• Data rows:

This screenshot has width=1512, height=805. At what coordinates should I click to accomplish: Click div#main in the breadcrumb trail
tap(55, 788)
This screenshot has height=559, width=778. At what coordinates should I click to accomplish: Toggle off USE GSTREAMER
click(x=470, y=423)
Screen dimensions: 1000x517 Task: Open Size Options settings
* * *
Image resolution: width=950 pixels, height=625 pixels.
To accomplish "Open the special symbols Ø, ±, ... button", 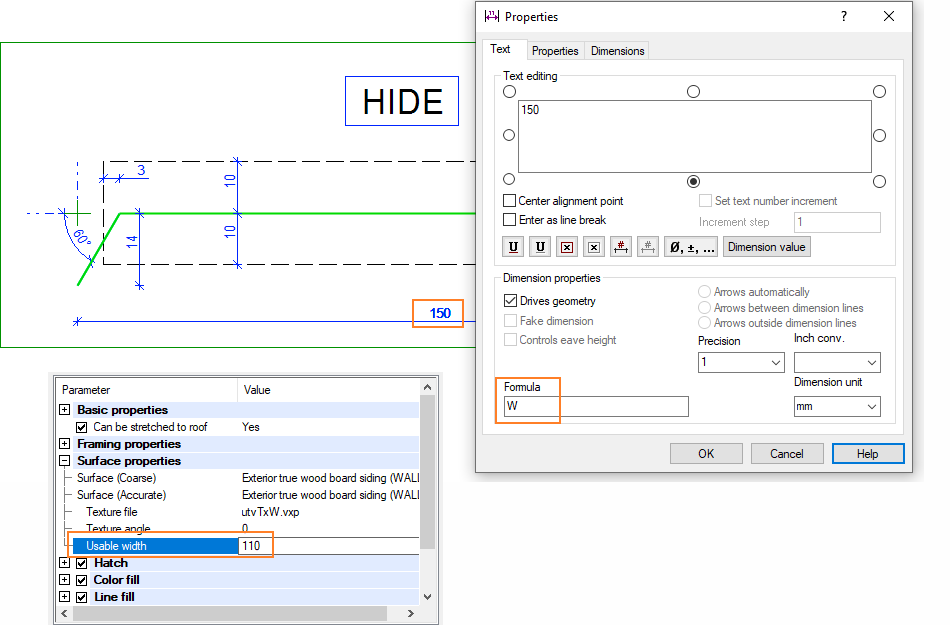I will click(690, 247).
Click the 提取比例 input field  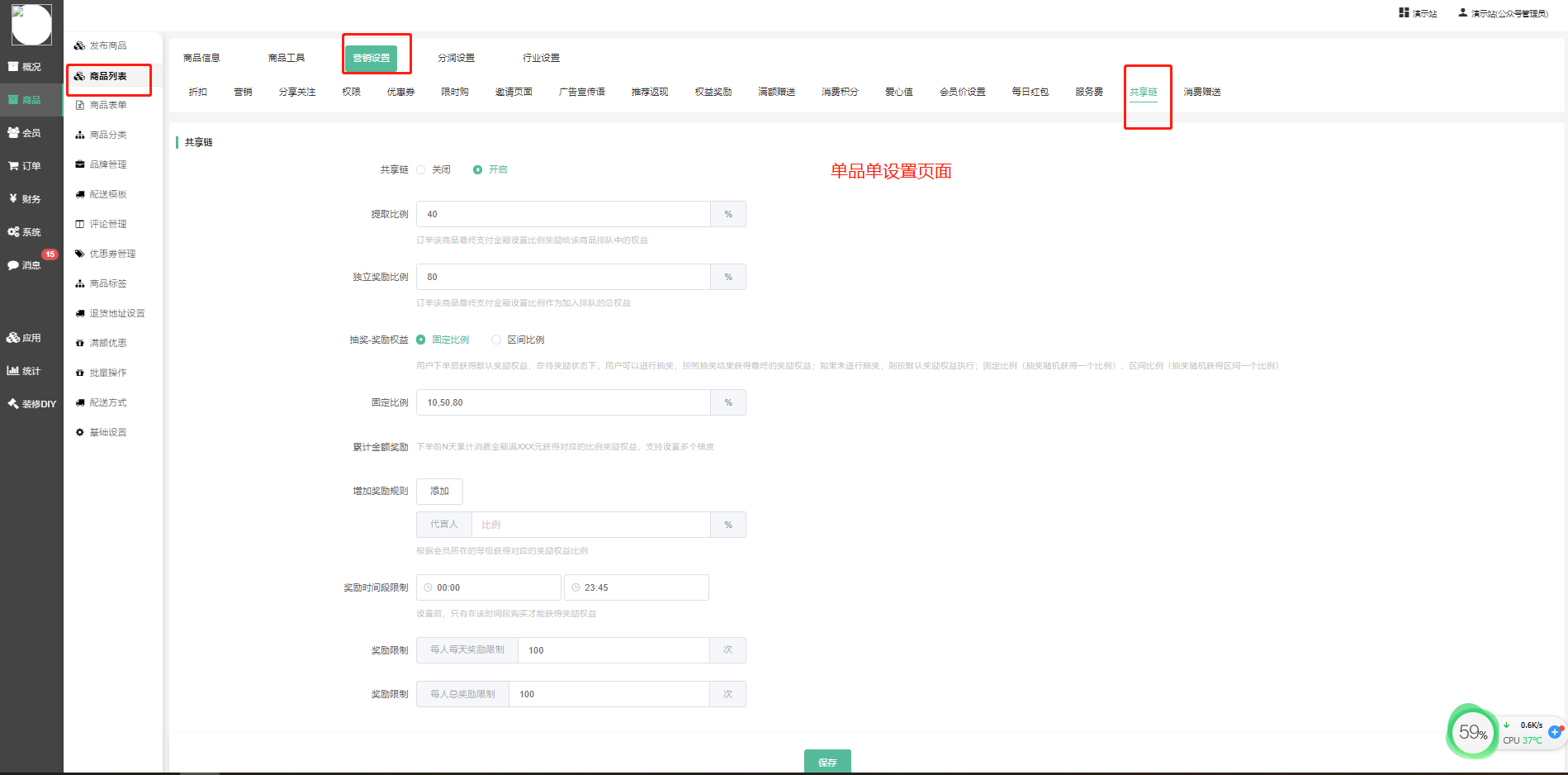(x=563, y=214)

• Problem details: Lay out the material that begins with the line containing "This screenshot has width=1512, height=805." and ends with the line containing "Screen dimensions: 1000x517" as a numbered list, leaving out blank lines.

• Result of this task:
1. This screenshot has width=1512, height=805. At what coordinates should I click to accomplish: Click div#main in the breadcrumb trail
2. tap(55, 788)
3. This screenshot has height=559, width=778. At what coordinates should I click to accomplish: Toggle off USE GSTREAMER
4. click(x=470, y=423)
5. Screen dimensions: 1000x517 Task: Open Size Options settings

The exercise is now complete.